The interest in the newer non-invasive methods for the evaluation of coronary arteries has led to a number of recent studies evaluating these technologies versus invasive procedures. Most significant has been the very recent contribution by Greenwood et al. (Citation50) testing the hypothesis that CMR guided care may be superior to the NICE Guidelines directed care. In the 1202 evaluated symptomatic patients, the CMR approach led to a 50% lower number of angiographies versus the NICE approach, and a dramatic reduction of unnecessary angiographies. A similar study on the TTE approach would indeed be desirable.

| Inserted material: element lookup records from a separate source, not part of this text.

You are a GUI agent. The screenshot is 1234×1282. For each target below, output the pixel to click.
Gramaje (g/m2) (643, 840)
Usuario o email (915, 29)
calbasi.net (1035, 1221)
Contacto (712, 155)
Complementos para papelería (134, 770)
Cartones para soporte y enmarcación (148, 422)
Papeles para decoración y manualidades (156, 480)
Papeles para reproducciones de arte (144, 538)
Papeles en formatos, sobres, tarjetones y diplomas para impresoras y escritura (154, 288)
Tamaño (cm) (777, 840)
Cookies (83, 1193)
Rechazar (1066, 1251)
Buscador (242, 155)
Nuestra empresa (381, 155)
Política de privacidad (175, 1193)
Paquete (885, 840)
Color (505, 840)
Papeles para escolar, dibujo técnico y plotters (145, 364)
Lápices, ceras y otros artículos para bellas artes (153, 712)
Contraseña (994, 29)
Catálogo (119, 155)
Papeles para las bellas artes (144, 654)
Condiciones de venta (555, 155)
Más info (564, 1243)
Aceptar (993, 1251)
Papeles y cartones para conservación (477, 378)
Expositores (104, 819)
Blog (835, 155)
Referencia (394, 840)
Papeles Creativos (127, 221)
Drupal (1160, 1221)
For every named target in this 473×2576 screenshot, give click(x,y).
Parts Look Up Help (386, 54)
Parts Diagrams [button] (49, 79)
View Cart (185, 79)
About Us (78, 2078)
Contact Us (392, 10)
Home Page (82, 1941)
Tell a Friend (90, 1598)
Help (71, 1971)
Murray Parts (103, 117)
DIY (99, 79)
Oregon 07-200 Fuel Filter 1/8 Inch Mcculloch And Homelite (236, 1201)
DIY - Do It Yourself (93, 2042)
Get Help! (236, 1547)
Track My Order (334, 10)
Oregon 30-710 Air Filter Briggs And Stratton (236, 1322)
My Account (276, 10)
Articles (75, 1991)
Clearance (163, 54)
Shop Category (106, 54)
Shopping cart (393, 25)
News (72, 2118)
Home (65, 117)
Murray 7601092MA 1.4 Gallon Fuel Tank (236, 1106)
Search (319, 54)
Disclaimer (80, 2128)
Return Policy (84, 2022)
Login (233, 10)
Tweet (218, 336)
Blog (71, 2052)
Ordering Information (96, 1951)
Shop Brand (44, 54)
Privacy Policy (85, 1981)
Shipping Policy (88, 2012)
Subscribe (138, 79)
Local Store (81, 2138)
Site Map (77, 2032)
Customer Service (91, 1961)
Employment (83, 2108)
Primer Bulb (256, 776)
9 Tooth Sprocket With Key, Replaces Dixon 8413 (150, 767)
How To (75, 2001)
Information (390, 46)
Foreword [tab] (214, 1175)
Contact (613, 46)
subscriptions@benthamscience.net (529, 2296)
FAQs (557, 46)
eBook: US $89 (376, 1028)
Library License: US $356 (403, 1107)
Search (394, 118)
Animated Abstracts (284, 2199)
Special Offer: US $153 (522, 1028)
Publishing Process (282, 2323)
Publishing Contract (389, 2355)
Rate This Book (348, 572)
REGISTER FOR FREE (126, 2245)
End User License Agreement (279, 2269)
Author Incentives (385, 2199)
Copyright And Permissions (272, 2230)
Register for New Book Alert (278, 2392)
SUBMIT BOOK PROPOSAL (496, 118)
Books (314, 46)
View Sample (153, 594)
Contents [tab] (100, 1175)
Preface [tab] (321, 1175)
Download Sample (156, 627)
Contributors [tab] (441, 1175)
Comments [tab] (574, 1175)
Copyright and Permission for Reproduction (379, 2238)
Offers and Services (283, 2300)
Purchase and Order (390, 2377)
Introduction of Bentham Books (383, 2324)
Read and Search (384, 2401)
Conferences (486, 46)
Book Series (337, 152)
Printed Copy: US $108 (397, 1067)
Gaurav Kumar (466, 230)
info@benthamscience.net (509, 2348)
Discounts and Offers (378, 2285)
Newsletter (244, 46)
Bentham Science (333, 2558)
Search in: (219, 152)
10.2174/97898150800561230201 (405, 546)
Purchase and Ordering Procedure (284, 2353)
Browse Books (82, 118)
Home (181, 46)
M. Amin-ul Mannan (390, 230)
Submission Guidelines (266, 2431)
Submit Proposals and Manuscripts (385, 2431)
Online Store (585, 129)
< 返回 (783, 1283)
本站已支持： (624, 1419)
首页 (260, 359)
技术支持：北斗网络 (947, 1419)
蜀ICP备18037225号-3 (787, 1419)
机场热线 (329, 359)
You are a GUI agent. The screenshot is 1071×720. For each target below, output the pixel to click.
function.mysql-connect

The interest in coronary evaluations is not only restricted to cardiologists. A non-invasive evaluation of the coronaries can provide data of clinical value for the internists and can be a useful completion in the general assessment of the patient’s health. TTEs can, in fact, also detect malformations, be they congenital (Citation16) or acquired (Citation51). Internists who are, at present, frequently excluded from the final diagnostic conclusions in patients with arterial disease, can receive direct information on the coronary status, thus helping them develop a therapeutic strategy, involving not only coronary procedures but also drug treatments. In a very recent review article on arterial imaging, the challenges of noninvasive coronary imaging were underlined, encouraging technological advances improving image quality and reducing radiation exposure (Citation52). In view of the growing capacity of TTE to provide reliable information on the coronary arterial status, it is possible that this technique may become of routine use, also providing important data on the value of any present or future treatment for CAD.

Disclosure statement

The authors have no conflicting interests to declare.